Fundamentals of Data Management
Overview
This unit introduces students to a range of skills, techniques, technologies and fundamental computer science concepts related to managing data within software systems. Students will learn how to organise data, efficiently search and sort information, as well as apply techniques to optimise these operations. Data management is a critical component in most software systems – knowledge and skills gained in this unit can be applied to a range of different solution domains from enterprise systems to smaller desktop and mobile applications.
Requisites
OR
SWE20004 Technical Software Development
OR
COS30043 Interface Design and Development
27-October-2024
09-February-2025
Learning outcomes
Students who successfully complete this unit will be able to:
- Appreciate set theory, ternary logic, and algorithmic complexity in the context of data management
- Select and apply appropriate techniques, tools and methods to sort, search and transform data stored in a variety of data formats
- Explain the role of data types, data representation, indexing and schemas in managing data, and use methods to validate that data matches an expected schema
- Select and apply appropriate methods to efficiently store, insert and retrieve data appreciating the underlying trade-offs between different strategies
Teaching methods
Hawthorn
Type | Hours per week | Number of weeks | Total (number of hours) |
---|---|---|---|
Live Online Lecture | 2.00 | 12 weeks | 24 |
On-campus Class | 2.00 | 12 weeks | 24 |
Specified Activities Various | 1.00 | 12 weeks | 12 |
Unspecified Activities Independent Learning | 7.50 | 12 weeks | 90 |
TOTAL | 150 |
Sarawak
Type | Hours per week | Number of weeks | Total (number of hours) |
---|---|---|---|
Online Directed Online Learning and Independent Learning | 12.50 | 12 weeks | 150 |
On-campus Lecture | 2.00 | 12 weeks | 24 |
On-campus Class | 2.00 | 12 weeks | 24 |
Specified Activities Various | 1.00 | 12 weeks | 12 |
Unspecified Activities Independent Learning | 7.50 | 12 weeks | 90 |
TOTAL | 300 |
Assessment
Type | Task | Weighting | ULO's |
---|---|---|---|
Online Tests | Individual | 0% | 1,2,3,4 |
Portfolio | Individual | 100% | 1,2,3,4 |
Hurdle
As the minimum requirements of assessment to pass a unit and meet all ULOs to a minimum standard, an undergraduate student must have achieved:
(i) An aggregate mark of 50% or more, and (ii) A pass grade for the non-reportable (pass/fail) test. Students who do not successfully achieve hurdle requirement (ii) will receive a maximum of 45% as the total mark for the unit.
Content
Data Fundamentals
- Set theory
- Data types, schema and validation
- Ternary logic and dealing with null values
Data representation
- Tabular representation (Text, CSV)
- Hierarchical representation (XML and JSON)

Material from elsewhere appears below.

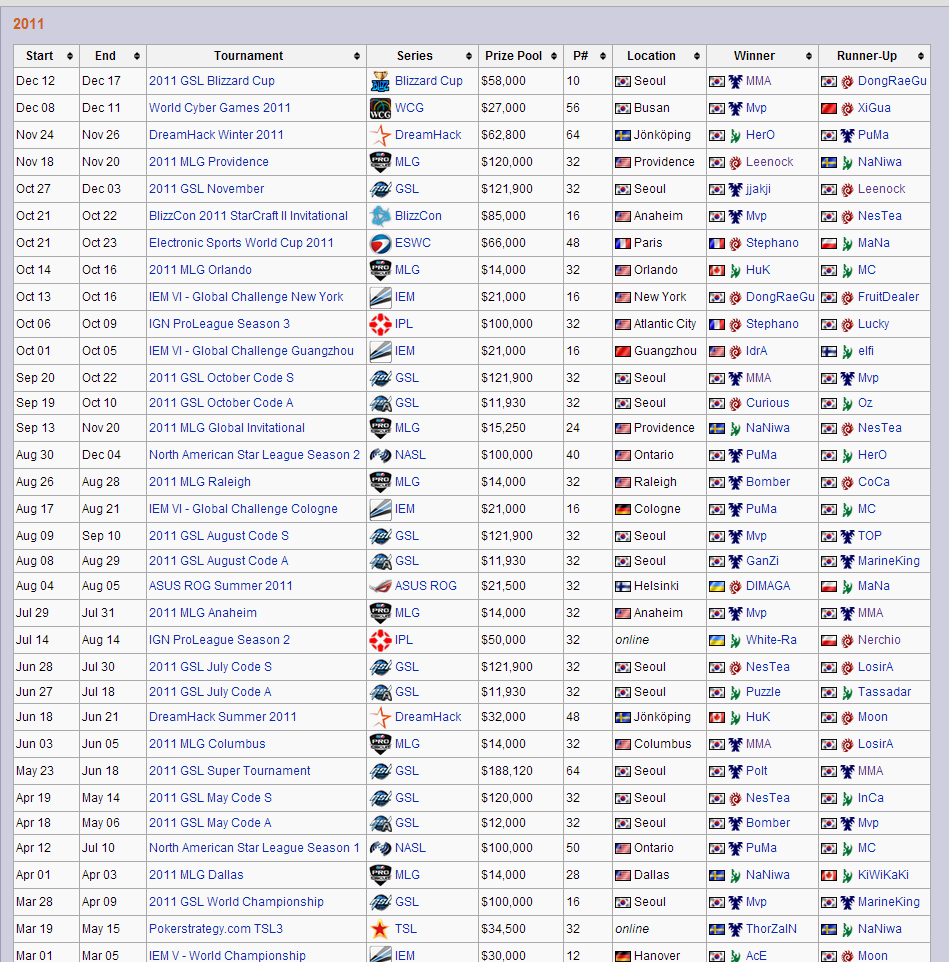Click the Blizzard Cup series logo icon
This screenshot has width=949, height=962.
click(x=380, y=81)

- Relational representation and basics of normalisation
Data processing and retrieval
- Searching, sorting and algorithmic complexity
- Text processing tools and techniques
- Importing, exporting and transforming data
- Indexing, B+ -Trees, algorithms and trade-offs
- Querying with regular expressions, SQL and tree-matching expressions
- Transactions and concurrent data access
Study resources
Reading materials
A list of reading materials and/or required textbooks will be available in the Unit Outline on Canvas.